Guide to the departments and adjunct facilities

Department of Environment and Forest Resources Science

Because of concerns about global warming in recent years, there are growing worries about more frequent natural disasters and the serious effects they might have on ecosystems and food production. The forests comprise the biggest ecosystem on land, and they supply basics to survival that are absolutely necessary to human beings. In light of this, an urgent issue for human survival is to maintain the environment-conserving function of forests including CO2 absorption, and the creation of a forest cultivation and management system that enhances these functions.
On the other hand, the woody biomass obtained from forests is a valuable resource that is also absolutely essential to human life. It is extremely important as an issue of global environmental conservation – including the prevention of global warming -- to create a sustainable recycling-minded society by effectively using, reusing, and reproducing this biomass.

Department of Environment and Forest Resources Science conducts research and teaches with the goal of creating a recycling-minded society. Global environmental protection as applied to the utilization of forests and effective use of the woody biomass are two more important subjects in the education of the people who will forge the future of humankind.

The breakdown of environmental pollutants by forest microorganisms and the use of forest constituents as biologically active agents are valuable to human life.

A hybrid monocoque laminate creates furniture and interior housing materials that are light in weight yet solid and substantial. A combination of different types of trees is a key technique for using resources effectively.

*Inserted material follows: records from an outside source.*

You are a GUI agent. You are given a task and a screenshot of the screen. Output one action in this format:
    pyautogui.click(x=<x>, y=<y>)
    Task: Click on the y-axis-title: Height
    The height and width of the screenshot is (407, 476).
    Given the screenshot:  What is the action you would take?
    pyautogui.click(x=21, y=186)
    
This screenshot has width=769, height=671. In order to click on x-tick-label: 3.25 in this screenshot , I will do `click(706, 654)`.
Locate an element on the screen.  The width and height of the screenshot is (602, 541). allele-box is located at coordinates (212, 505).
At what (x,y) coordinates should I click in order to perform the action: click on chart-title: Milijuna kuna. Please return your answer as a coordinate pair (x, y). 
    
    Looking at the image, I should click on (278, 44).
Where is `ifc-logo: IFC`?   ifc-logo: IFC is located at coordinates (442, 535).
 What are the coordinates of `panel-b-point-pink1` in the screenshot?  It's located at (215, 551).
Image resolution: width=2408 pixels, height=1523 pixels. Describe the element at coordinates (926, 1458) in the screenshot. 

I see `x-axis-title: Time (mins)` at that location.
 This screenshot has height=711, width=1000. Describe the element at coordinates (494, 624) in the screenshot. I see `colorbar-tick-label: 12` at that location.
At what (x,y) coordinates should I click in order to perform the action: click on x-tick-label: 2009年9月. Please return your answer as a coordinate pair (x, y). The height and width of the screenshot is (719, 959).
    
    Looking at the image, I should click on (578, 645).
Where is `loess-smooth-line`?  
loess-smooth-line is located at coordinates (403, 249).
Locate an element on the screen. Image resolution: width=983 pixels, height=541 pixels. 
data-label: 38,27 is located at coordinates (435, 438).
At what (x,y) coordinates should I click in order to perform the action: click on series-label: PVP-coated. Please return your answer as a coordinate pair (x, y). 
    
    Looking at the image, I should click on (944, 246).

An experiment using an online computer system examines how the components that make up a house (e.g., the walls) are shaken and destroyed in an earthquake.

We are investigating whether bamboo charcoal can be used effectively when seeding slopes along a forest road. The test is being conducted in an area near an actual forest road.

We are monitoring the occurrence and flow characteristics of mudflows at the Ohya Landslide (one of the three big landslide sites in Japan) on the upper portion of the Abe River.

To evaluate carbon-fixing capacity, we measure photosynthesis and transpiration speeds. (Here you see measurements being taken atop a steel observation tower, where we study beeches at Naeba Mountain.)